Does Optical Digital Audio Input = Toslink?

T

Thom Kent

Audiophyte
I have a Zenith XBS344 DVD/VCR Receiver Home Theater that I purchased 4 to 5 years ago. I plan on buying a Westinghouse LTV-40w1 HDC LCD TV/DVD Combo. The only way to configure the audio output of the Westinghouse to 5.1 is to use the SPDIF RCA Coaxial jack. The Zenith has an Optical Digital Audio Input that appears to be a Toslink jack. Zenith Tech Support says that it is NOT a Toslink connection. I realize that I would have to purchase a Coaxial to Toslink Converter (plus compatiable cables). My concern is what is the difference between a Optical Digital Audio Input and a Toslink Input?
 
j_garcia

j_garcia

Audioholic Jedi
There is no difference between them, just two different methods for transmitting the same signal. You usually won't find optical on a non-recording source device unless it is an output I would imagine, so I can't see why tech support would say otherwise unless they had no idea what they were talking about.
 
M

MDS

Audioholic Spartan
I agree that the converter linked should do the job but here is the reason that salesman are often confused:

S/PDIF is the communication protocol for sending digital audio between devices. BOTH optical and coaxial digital connections use S/PDIF.

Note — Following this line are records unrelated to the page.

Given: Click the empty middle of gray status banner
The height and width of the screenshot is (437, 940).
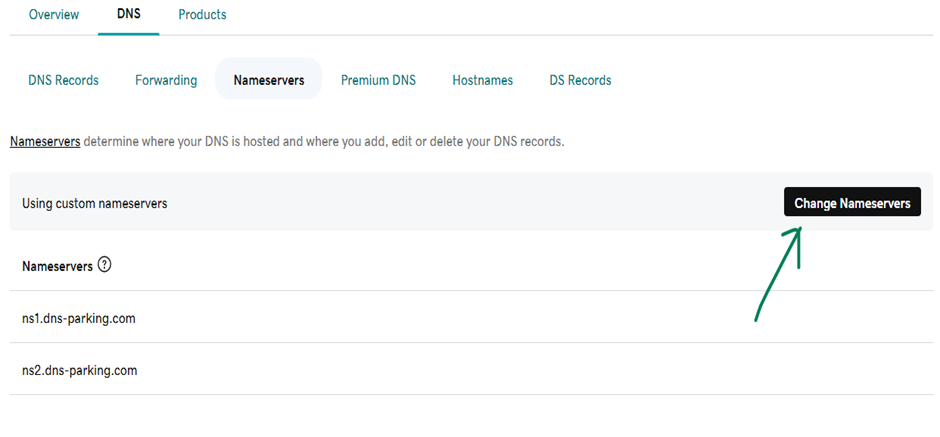Looking at the screenshot, I should coord(474,202).
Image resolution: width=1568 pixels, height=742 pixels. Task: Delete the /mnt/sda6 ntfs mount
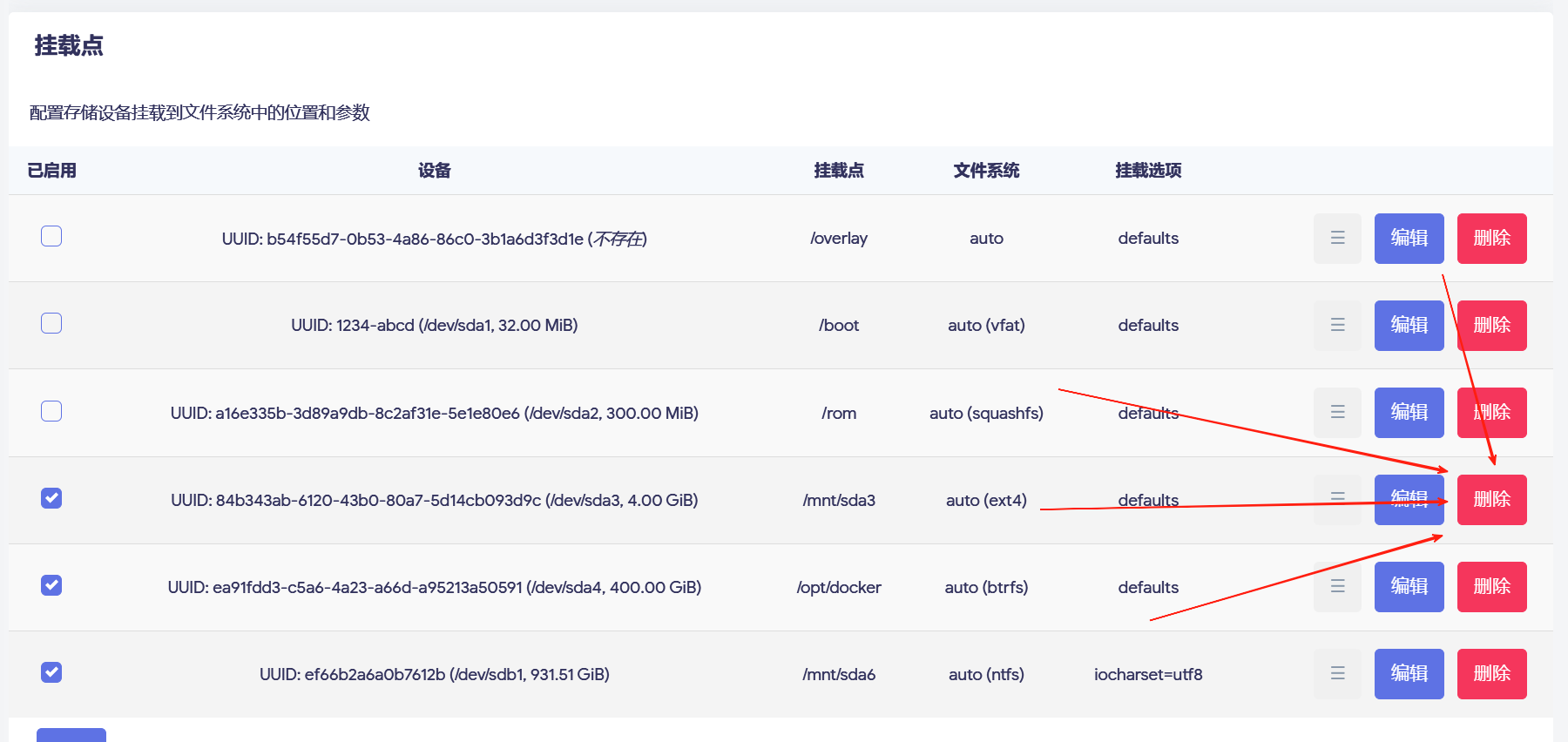click(1491, 673)
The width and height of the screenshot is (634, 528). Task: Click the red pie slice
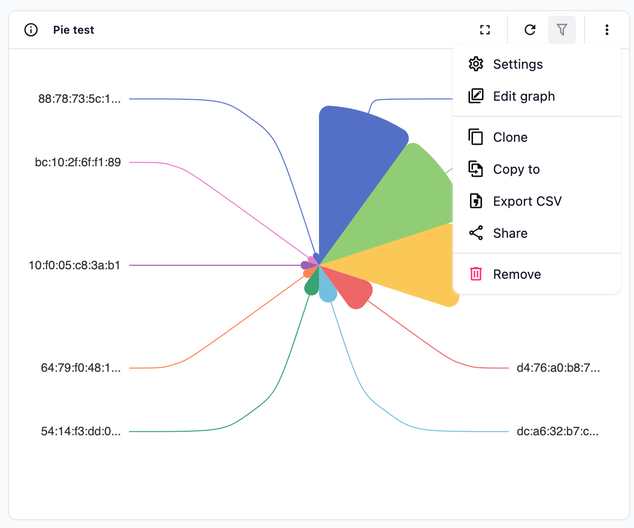click(x=350, y=288)
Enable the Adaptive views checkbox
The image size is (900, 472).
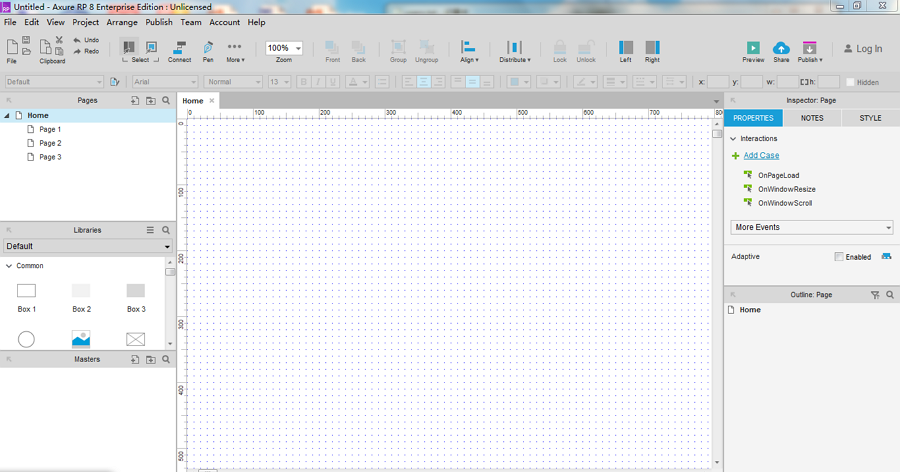(839, 257)
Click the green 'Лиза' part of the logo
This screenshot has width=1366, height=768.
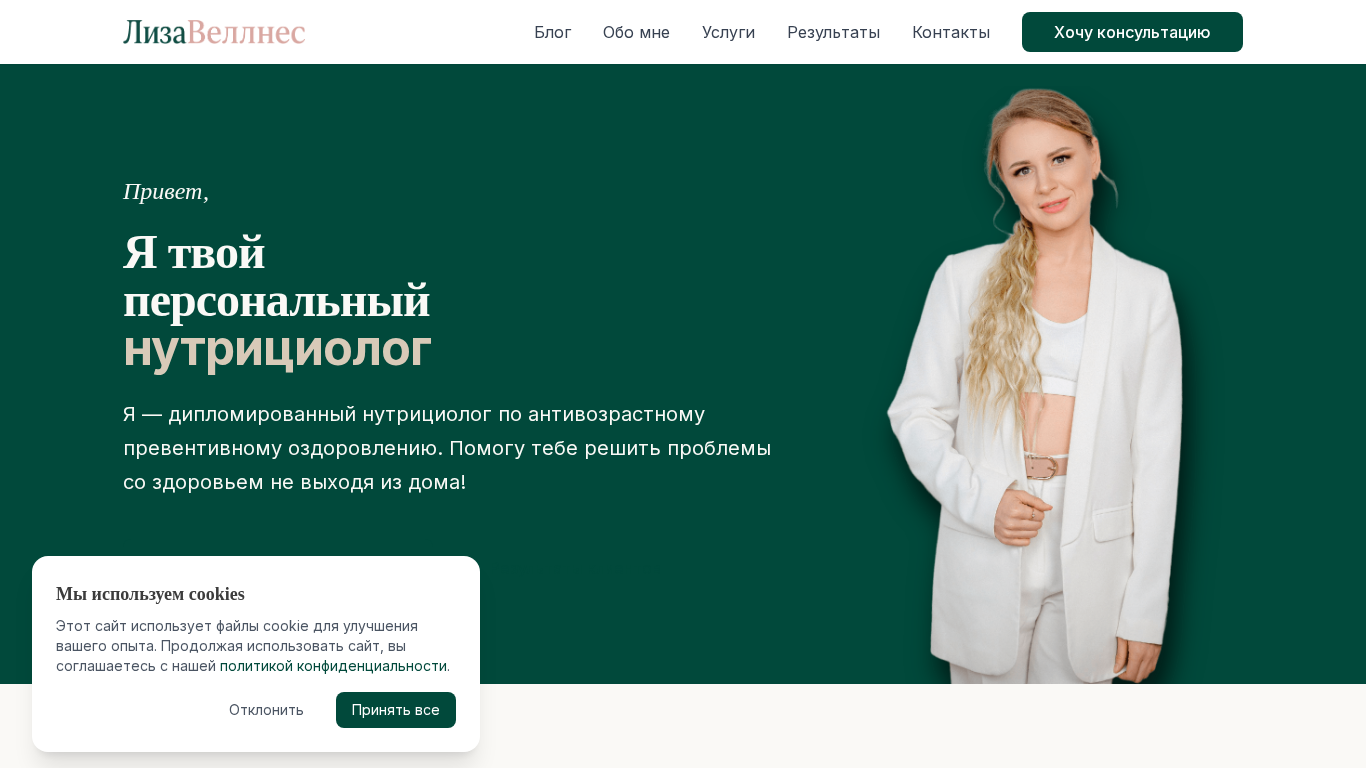(x=155, y=32)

Coax digital audio connections were the first type of connection available. The S/PDIF spec also defines the electrical characteristics required for sending data over a coaxial cable with RCA connectors. This is why you often see coax connections specified as S/PDIF.

Toslink is actually the name of the little connector used on optical cables (it stands for 'Toshiba Link'). Naturally there are requirements for how the optical interface must work (just like the electrical characteristics for coax) and they are part of the Toslink spec. Therefore 'Toslink' is often used to describe an optical digital audio connection.

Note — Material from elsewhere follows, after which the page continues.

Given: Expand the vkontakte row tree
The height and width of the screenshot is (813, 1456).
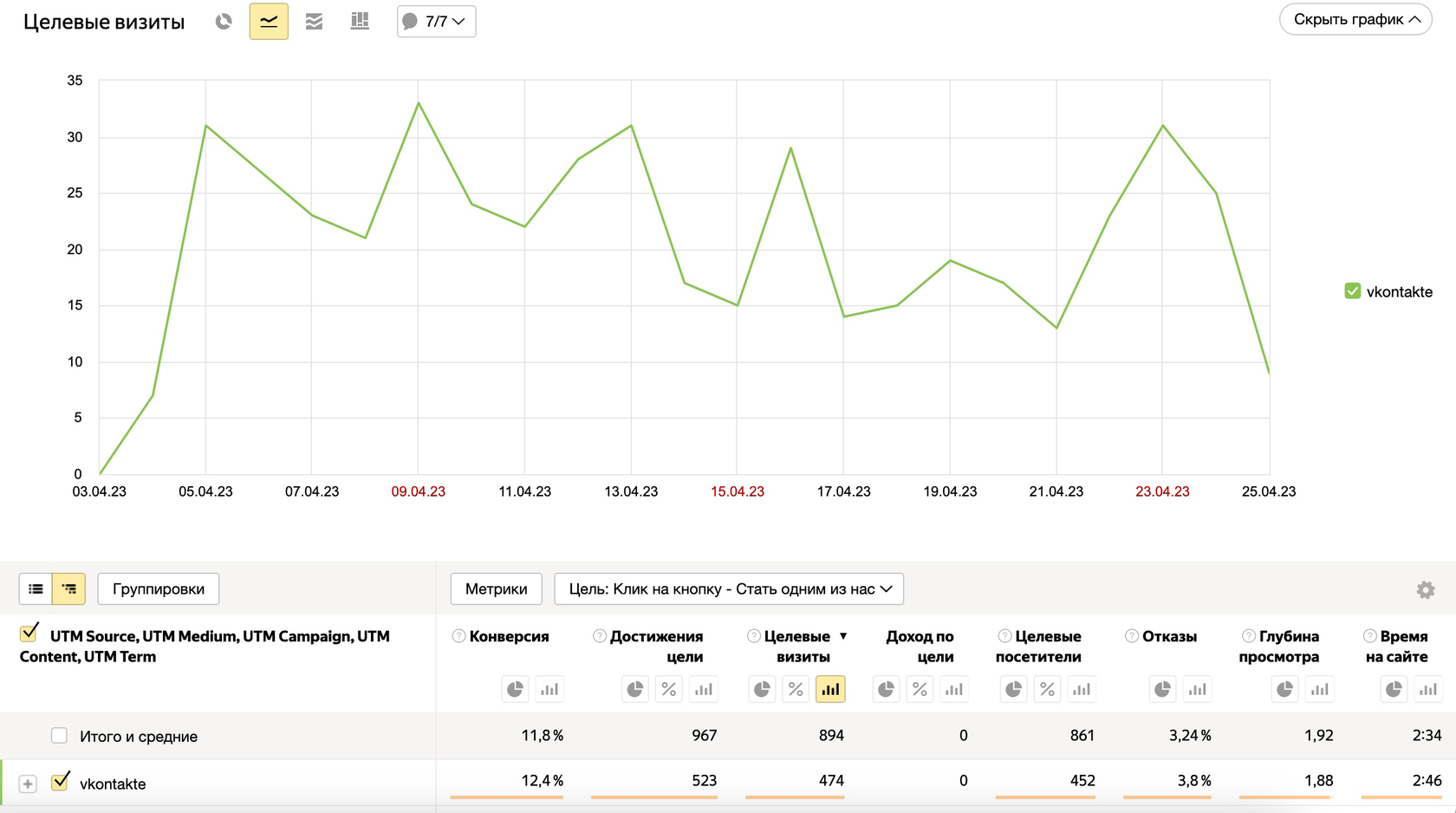Looking at the screenshot, I should coord(28,784).
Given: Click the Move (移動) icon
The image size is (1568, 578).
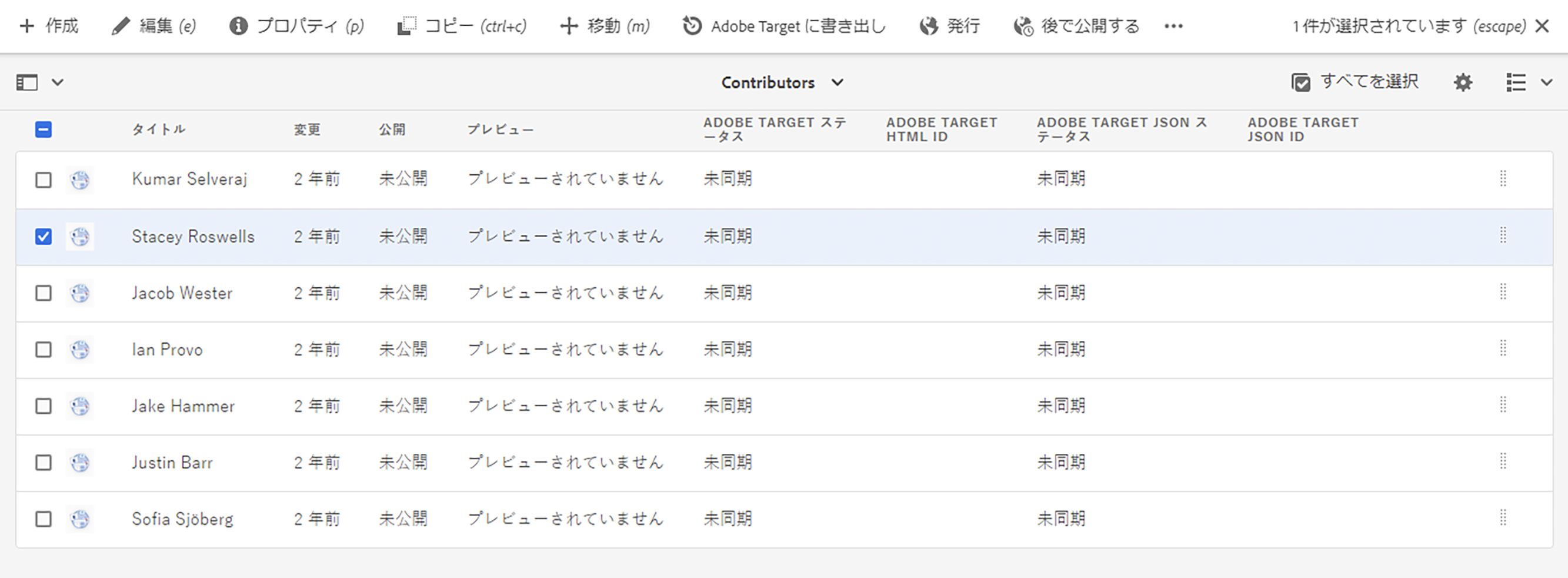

So long story short, many refer to coax connections as S/PDIF and optical connections as Toslink when in reality BOTH use S/PDIF but the connectors are different and the means of signalling are different.

The converter is going to take the voltage pulses that represents the ones and zeros of the bitstream (in s/pdif format) and retransmit them as pulses of light.
 
j_garcia

j_garcia

Audioholic Jedi
Yep, coaxial was around a lot longer than optical, but at the same time since optical has already been around for a number of years itself, I would expect someone in product tech support to know this. I've only ever seen one TV that had an optical input, my dad's, a Samsung LCD that has built in amps with outputs for some small satellite speakers and decoding for DD/dts so that you don't need a receiver with it.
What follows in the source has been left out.